---------- MATERIAL PROVIDED
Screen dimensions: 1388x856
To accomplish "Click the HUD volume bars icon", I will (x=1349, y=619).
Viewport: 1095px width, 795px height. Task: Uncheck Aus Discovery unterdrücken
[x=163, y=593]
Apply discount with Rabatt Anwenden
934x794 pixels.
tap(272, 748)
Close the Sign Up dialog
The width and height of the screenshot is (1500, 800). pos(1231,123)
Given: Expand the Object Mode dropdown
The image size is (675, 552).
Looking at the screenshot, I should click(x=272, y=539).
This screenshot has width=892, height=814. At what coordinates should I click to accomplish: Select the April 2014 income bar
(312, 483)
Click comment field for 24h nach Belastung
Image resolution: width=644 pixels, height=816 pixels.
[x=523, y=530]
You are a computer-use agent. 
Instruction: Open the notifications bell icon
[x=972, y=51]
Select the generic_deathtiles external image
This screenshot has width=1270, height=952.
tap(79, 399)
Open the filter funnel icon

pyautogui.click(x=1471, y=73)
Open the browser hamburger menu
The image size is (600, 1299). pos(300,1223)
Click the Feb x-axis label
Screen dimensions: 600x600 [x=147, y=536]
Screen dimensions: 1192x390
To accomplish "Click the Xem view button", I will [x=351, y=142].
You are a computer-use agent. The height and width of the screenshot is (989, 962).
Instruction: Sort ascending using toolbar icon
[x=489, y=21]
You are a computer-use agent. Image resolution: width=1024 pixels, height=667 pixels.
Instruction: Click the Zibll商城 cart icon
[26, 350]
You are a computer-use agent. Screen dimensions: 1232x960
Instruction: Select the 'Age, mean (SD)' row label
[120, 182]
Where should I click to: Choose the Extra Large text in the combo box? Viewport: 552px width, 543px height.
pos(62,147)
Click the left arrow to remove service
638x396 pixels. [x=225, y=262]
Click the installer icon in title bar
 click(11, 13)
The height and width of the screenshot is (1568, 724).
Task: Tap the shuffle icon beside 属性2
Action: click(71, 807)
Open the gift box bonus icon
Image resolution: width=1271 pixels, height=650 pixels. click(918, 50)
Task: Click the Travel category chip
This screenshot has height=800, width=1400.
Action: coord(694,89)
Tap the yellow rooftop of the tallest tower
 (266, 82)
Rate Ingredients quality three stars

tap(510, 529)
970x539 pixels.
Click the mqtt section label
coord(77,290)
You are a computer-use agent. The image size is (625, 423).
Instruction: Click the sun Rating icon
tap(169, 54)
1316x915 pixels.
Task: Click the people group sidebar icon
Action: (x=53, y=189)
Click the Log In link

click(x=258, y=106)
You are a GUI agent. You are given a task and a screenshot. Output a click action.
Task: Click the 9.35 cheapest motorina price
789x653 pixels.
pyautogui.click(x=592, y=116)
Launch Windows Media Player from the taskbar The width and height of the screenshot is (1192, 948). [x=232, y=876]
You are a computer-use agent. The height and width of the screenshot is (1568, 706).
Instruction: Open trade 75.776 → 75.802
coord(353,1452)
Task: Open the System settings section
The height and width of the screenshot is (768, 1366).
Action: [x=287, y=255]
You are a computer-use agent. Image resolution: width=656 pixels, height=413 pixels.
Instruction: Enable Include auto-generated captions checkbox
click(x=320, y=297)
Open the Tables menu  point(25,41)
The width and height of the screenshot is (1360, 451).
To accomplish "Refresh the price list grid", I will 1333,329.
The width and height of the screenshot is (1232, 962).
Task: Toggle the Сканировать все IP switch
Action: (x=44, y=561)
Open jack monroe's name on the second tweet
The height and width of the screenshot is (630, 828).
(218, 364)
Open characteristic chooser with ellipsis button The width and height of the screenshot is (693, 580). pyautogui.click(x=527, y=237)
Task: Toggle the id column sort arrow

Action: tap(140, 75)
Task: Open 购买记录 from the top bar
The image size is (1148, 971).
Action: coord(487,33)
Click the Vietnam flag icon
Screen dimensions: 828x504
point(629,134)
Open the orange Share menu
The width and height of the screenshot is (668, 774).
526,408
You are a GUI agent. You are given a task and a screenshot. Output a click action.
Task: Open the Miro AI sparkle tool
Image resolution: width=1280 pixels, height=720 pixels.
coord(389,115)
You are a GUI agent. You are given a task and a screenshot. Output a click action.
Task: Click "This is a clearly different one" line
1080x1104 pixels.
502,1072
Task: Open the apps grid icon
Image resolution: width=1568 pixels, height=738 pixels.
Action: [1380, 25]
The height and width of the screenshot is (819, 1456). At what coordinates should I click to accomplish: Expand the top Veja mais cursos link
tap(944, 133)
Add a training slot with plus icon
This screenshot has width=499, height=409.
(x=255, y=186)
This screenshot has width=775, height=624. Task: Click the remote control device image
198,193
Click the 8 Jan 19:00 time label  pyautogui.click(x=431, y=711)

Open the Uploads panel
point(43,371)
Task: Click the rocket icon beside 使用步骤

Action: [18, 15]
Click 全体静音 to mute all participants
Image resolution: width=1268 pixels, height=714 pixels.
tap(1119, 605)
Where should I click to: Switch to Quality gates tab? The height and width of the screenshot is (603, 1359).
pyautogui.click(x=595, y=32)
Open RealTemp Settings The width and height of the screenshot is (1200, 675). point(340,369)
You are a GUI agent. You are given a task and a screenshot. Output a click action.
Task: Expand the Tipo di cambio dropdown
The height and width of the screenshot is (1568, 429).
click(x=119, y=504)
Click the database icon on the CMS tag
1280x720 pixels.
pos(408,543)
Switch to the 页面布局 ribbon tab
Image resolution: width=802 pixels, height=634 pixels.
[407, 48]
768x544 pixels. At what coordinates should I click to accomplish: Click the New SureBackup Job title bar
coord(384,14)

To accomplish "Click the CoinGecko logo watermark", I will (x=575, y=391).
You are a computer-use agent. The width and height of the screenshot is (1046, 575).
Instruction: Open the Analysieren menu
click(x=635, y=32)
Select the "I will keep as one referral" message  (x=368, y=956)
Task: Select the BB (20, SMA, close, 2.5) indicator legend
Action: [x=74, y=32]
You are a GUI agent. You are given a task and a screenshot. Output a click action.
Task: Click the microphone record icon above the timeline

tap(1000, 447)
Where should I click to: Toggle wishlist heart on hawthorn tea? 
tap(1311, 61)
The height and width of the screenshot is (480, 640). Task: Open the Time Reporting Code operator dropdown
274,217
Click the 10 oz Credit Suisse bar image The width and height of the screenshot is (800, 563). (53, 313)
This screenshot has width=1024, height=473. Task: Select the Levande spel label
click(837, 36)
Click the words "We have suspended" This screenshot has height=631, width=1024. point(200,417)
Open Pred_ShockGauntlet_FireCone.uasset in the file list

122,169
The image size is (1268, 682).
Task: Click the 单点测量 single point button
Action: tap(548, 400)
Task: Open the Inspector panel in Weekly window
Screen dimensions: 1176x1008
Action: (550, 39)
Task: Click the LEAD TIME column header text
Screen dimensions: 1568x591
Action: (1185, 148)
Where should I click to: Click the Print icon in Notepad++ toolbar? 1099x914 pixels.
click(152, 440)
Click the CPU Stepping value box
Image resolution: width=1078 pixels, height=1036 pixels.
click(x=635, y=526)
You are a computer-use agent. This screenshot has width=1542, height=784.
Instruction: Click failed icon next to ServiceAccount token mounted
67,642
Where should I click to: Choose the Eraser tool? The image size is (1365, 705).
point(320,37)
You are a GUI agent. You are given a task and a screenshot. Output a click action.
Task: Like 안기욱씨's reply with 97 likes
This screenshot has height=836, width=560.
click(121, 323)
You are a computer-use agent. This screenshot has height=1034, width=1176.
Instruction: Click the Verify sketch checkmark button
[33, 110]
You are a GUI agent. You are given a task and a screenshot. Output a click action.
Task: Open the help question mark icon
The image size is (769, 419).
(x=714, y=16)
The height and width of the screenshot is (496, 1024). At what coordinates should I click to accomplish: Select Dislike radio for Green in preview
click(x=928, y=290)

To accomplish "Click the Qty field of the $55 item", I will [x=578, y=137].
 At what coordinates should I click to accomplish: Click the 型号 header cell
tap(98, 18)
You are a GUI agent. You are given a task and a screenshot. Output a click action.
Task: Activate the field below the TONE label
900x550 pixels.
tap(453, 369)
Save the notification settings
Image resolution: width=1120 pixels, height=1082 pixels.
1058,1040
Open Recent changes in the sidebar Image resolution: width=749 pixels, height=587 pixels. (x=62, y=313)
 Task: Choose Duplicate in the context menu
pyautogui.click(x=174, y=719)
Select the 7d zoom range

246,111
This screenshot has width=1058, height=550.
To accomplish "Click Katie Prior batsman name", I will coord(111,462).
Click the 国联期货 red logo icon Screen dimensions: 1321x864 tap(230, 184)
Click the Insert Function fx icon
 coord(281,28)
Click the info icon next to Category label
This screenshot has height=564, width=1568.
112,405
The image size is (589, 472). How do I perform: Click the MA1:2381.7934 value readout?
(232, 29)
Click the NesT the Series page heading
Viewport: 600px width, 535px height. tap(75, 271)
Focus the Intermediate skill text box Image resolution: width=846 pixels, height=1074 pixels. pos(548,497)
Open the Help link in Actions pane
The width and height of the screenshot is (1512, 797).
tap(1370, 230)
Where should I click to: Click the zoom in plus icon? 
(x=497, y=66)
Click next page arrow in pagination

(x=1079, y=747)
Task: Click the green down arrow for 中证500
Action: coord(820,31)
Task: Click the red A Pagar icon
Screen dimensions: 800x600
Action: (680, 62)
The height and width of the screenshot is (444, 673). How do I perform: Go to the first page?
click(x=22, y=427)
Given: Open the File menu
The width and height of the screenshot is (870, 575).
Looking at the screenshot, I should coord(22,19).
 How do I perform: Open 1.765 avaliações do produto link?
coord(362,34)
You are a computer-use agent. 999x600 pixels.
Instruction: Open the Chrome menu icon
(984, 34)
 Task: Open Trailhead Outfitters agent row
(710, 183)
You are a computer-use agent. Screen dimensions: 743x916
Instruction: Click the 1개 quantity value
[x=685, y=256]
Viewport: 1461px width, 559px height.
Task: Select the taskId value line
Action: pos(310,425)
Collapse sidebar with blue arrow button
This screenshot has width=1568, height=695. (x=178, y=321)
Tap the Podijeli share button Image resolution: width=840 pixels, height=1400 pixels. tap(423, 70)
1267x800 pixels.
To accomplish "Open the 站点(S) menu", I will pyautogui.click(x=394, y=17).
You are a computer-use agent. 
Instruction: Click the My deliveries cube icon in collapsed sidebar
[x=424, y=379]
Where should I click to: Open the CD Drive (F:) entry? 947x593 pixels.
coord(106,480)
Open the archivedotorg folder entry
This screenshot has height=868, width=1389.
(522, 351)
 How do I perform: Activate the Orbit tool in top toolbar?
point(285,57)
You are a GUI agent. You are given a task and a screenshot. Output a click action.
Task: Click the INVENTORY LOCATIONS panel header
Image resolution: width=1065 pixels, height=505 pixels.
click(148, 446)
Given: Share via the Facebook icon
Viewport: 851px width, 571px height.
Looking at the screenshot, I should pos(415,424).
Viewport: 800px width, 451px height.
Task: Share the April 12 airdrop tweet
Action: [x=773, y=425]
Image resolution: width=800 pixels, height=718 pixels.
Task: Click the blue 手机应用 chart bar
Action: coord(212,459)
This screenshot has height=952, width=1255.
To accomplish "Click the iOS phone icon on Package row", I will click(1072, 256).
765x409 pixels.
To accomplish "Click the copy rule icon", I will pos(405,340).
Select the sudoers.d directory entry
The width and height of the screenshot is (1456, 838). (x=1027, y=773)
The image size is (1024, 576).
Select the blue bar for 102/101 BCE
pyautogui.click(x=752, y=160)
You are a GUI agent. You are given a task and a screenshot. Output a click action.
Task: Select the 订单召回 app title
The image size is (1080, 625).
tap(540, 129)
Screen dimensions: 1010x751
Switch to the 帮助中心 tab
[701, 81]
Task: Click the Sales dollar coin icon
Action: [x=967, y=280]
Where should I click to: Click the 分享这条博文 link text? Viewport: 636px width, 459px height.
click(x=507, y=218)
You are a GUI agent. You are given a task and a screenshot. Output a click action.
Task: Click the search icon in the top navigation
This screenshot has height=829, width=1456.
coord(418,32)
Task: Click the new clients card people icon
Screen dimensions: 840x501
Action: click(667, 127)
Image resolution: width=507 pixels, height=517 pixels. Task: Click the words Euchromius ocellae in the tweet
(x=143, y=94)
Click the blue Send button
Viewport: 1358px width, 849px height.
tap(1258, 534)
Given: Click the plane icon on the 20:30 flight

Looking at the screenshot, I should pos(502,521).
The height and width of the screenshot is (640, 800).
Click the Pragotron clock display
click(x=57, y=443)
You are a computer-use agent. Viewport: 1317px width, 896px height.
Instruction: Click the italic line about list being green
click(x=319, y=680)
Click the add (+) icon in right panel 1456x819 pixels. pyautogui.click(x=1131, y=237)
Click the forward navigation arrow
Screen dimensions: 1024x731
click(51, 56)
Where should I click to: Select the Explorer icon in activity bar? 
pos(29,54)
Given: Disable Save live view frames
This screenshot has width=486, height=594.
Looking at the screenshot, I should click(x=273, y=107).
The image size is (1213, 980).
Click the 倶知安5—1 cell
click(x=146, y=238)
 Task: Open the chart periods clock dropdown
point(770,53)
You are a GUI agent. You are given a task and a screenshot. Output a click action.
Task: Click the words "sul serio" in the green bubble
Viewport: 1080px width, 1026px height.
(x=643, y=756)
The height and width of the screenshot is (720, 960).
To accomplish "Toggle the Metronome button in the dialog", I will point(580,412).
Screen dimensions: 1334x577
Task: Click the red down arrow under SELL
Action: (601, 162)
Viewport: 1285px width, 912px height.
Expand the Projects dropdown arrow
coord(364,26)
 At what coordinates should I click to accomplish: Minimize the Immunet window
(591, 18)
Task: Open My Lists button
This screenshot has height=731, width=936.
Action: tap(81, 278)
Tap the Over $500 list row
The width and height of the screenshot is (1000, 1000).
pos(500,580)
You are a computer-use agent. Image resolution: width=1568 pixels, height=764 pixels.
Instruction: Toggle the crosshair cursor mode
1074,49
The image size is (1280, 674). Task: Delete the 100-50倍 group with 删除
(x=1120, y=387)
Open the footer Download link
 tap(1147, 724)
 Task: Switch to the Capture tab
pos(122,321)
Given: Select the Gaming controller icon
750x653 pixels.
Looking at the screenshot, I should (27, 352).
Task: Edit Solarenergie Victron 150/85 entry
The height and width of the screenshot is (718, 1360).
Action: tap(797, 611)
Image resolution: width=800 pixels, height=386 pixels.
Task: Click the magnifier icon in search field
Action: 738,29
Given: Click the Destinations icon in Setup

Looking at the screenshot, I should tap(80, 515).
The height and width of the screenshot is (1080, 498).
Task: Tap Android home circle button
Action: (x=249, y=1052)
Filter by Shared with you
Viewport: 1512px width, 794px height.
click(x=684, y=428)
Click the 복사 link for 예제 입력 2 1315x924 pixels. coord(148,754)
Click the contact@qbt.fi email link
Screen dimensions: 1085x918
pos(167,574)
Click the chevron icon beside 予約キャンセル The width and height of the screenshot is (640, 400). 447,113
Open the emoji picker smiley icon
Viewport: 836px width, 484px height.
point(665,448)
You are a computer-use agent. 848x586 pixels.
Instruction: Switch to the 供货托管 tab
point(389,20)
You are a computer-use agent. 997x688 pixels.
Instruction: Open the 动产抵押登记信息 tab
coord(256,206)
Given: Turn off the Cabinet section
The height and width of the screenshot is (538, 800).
--------------------
WHAT IS EXPECTED → The answer is the run of lines above from the line containing "Given: Open the File menu" through the line containing "Tap the Podijeli", copied exactly and alone.

RESULT FOR THIS TASK →
Given: Open the File menu
The width and height of the screenshot is (870, 575).
Looking at the screenshot, I should coord(22,19).
 How do I perform: Open 1.765 avaliações do produto link?
coord(362,34)
You are a computer-use agent. 999x600 pixels.
Instruction: Open the Chrome menu icon
(984, 34)
 Task: Open Trailhead Outfitters agent row
(710, 183)
You are a computer-use agent. Screen dimensions: 743x916
Instruction: Click the 1개 quantity value
[x=685, y=256]
Viewport: 1461px width, 559px height.
Task: Select the taskId value line
Action: pos(310,425)
Collapse sidebar with blue arrow button
This screenshot has width=1568, height=695. (x=178, y=321)
Tap the Podijeli share button Image resolution: width=840 pixels, height=1400 pixels. tap(423, 70)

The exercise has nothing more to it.